Prime Minister Stephen Harper, who had expected a final communiqué to be completed by Saturday night, scrubbed plans for an early departure because key details remain on the table for Sunday's closing session.
Mr. Harper did not speak with reporters but frustration was etched on the faces of the Canadian delegation.
What emerged from the cloistered leaders' retreat was a clear indication that much-needed reforms will indeed be “kicked into the high grass,” the very outcome that members of a Commonwealth-appointed reform panel say is unacceptable.
All that remains to be seen is which of the 14 top priority reforms remain in play on the fairway and which are lost in the rough.
Officials, speaking on background, said the leaders are now simply working on how to “stream” the various proposals — a bureaucratic exercise that threatens to bury reforms while avoiding turning any of them down flat.
The day opened with the chairman of the reform panel saying it was “imperative” that the 2011 biennial summit, known as CHOGM, accept his team's massive report, along with a speedy timeline for implementation.
“If this CHOGM does not deliver such reforms, it is our duty to sound the caution to you that this CHOGM will be remembered not as the triumph it should be, but as a failure,” said Abdullah Ahmad Badawi, the former Malaysian prime minister.
The panel's report, which officially remains under wraps but has been widely leaked, baldly asserts that possibly terminal rot has set into the Commonwealth due to its silence about abuses, including forced marriages, laws against homosexuality and political repression.
Among other things, the report calls for a new commissioner of human rights to investigate abuses, and the repeal of anti-gay laws that still exist in 41 Commonwealth nations.
The report speaks frankly of a “decay that has set into the body of the organization, and one that will occasion the association's irrelevance — if not actual demise — unless it is promptly addressed.”
The malaise was reflected in the fact that only 36 of 54 countries sent their heads of government to this year's summit, despite the attendance of the Queen.
That those leaders couldn't even agree to publicly release the report was deemed “a disgrace” Saturday by British panellist Sir Malcolm Rifkind, a former foreign minister.
“Clearly there are some people at this meeting for whom silence is the best option,” said Conservative Senator Hugh Segal, Canada's representative on the panel.
“Would silence have been a way to bring apartheid to an end?”

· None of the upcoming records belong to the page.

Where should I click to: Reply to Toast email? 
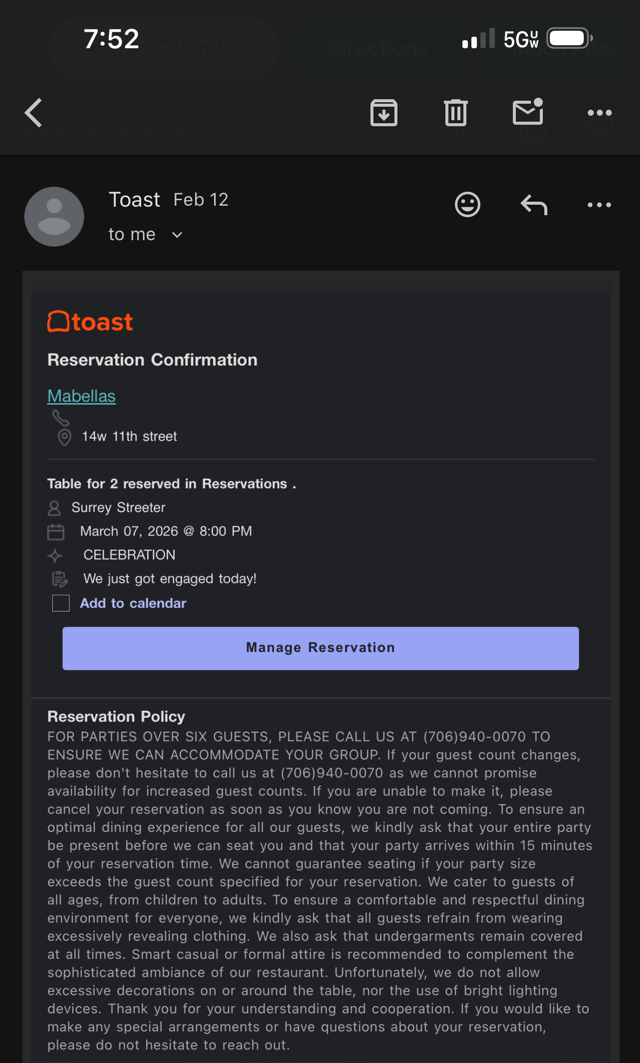click(534, 205)
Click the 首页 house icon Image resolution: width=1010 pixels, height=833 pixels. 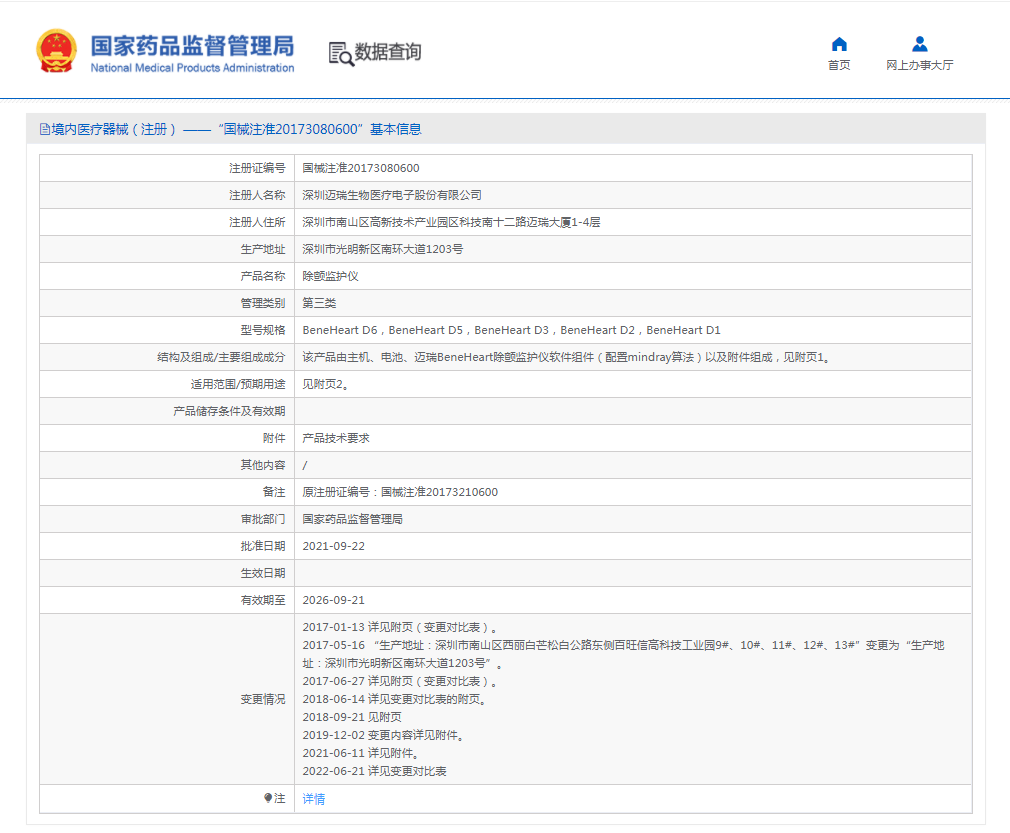click(839, 44)
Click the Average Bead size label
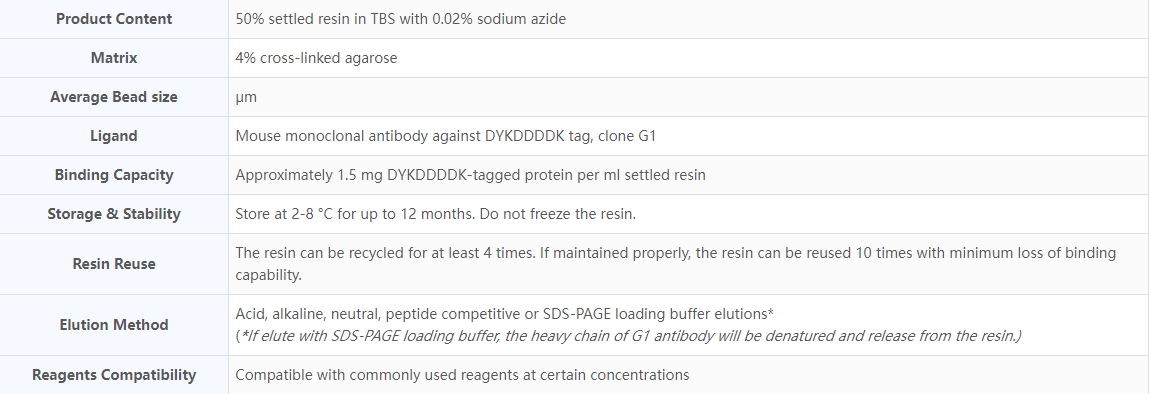The image size is (1149, 394). [x=114, y=97]
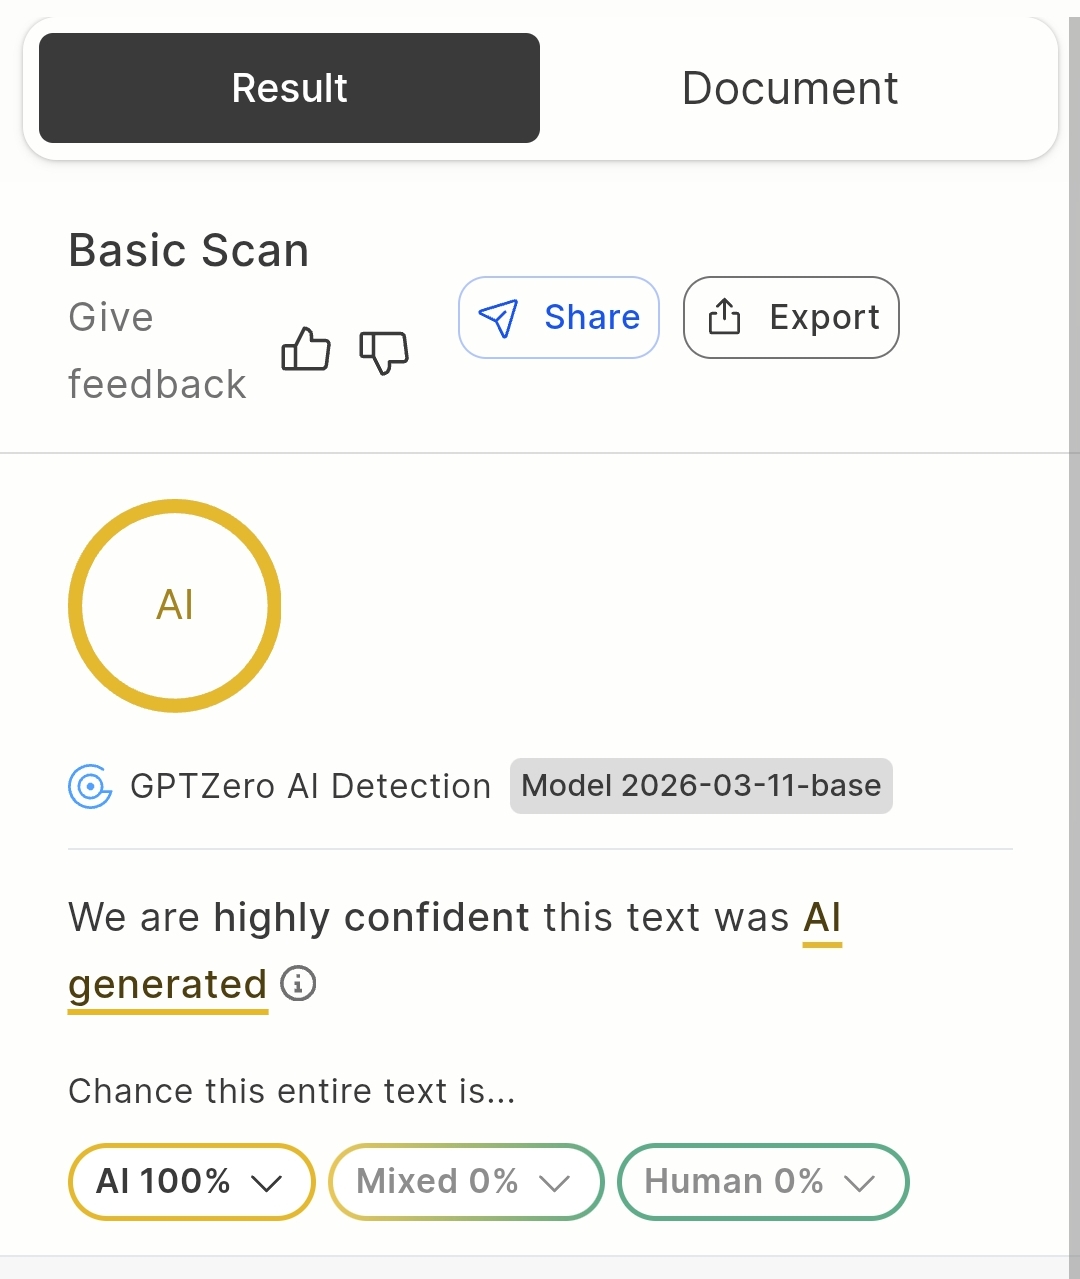
Task: Click the info icon beside 'generated'
Action: (298, 984)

The Commonwealth of a previous generation was instrumental in shining an international spotlight on member nation South Africa's systemic racial discrimination.
South Africa, Namibia and India are among the countries who now object to the proposal for a rights commissioner.
It appeared late Saturday that the creation of that office, along with other key recommendations, would get punted to a future foreign minister's meeting for deliberation.
India's foreign secretary, Ranjan Mathai, was quoted by Indian media as saying his country opposes the new office because it would be a costly duplication of work already being done by the United Nations.
Mr. Mathai said there was a “lively debate” over the panel report's recommendations, and diplomatically suggested that the notion of a rights commissioner needs “further examination and clarification in many areas.”
Sir Ronald Sanders, who represents small Commonwealth states on the report team, likened any such move as having the recommendations “kicked into the high grass.”
But the pre-emptive barrage from the panel appointed in 2009 to revitalize the Commonwealth appeared to fall on deaf ears.
The leaders' talks were characterized by insiders as meandering rather than acrimonious, suggesting a puzzling lack of urgency.
And a sudden and unexpected lock-out Saturday by Australia's national airline, Quantas, over a labour dispute also taxed the resources of summit host, Australia's pro-labour Prime Minister Julia Gillard.
Seventeen delegations at the meeting had booked flights home on Quantas, further throwing the conference into disarray.
The day was not, however, entirely a write-off.
Canada announced it will spend an additional $600 million over three years on sustainable agricultural development, more than doubling its original aid pledge from the 2009 G8 summit.
Harper also announced increased aid for a decade-old global polio eradication program, committing another $15 million over the next two years toward that goal, adding to the $348 million Canada has spent since 2000.